The magnetic field inside a solenoid can be calculated using the formula:

$$B = \mu_0 n I$$

where:

• $B$ is the magnetic field in teslas (T),
• $\mu_0$ is the permeability of free space ($4\pi \times 10^{-7} \mathrm{~Tm/A}$),
• $n$ is the number of turns per unit length of the solenoid (turns/m),
• $I$ is the current in amperes (A).

Given:

• The magnetic field $B = 6.28 \times 10^{-3} \mathrm{~T}$,
• The current $I = 5 \mathrm{~A}$,
• The length of the solenoid $L = 0.5 \mathrm{~m}$,

First, let's calculate the number of turns per unit length $n$, which is $n = \frac{m}{L}$ where $m$ is the total number of turns and $L$ is the length of the solenoid.

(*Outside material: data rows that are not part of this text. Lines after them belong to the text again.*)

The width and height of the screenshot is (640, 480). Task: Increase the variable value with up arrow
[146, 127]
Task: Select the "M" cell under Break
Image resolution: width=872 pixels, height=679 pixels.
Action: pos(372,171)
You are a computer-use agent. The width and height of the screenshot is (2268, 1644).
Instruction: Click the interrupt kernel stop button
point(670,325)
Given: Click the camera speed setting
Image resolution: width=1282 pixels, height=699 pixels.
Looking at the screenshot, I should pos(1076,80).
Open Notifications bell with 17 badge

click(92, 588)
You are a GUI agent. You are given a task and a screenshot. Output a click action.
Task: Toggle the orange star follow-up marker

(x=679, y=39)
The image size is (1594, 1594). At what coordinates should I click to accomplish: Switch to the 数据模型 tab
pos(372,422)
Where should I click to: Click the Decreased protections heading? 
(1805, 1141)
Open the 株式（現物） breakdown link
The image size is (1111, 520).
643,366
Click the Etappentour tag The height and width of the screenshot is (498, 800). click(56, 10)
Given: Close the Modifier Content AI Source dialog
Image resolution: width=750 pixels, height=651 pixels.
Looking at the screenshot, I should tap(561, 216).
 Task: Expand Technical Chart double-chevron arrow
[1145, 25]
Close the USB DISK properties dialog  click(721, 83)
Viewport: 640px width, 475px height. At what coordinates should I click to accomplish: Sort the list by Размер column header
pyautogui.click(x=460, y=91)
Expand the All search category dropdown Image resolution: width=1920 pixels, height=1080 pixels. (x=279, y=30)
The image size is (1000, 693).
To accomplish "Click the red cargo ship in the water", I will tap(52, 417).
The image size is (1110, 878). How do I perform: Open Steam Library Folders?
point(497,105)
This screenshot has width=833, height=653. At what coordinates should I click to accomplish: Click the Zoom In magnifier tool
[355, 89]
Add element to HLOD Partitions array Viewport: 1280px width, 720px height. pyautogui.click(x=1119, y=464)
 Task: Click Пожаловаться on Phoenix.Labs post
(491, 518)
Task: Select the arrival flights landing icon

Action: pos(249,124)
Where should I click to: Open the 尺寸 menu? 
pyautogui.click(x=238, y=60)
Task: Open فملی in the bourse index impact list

Rearrange the formula for $B$ to solve for $m$:

$$B = \mu_0 \frac{m}{L} I$$

Therefore,

$$m = \frac{B L}{\mu_0 I}$$

Substituting the values we have:

$$m = \frac{(6.28 \times 10^{-3} \mathrm{T}) (0.5 \mathrm{m})}{(4\pi \times 10^{-7} \mathrm{Tm/A}) (5 \mathrm{A})}$$

$$m = \frac{6.28 \times 10^{-3} \times 0.5}{4\pi \times 10^{-7} \times 5}$$

$$m = \frac{6.28 \times 0.5 \times 10^{-3}}{20\pi \times 10^{-7}}$$

$$m = \frac{3.14 \times 10^{-3}}{20 \pi \times 10^{-7}}$$

$$m = \frac{3.14 \times 10^{-3}}{20 \times 3.14 \times 10^{-7}}$$

$$m = \frac{1}{20 \times 10^{-4}}$$

$$m = \frac{1 \times 10^4}{20}$$

$$m = 500$$

Therefore, the value of $m$ is 500 turns.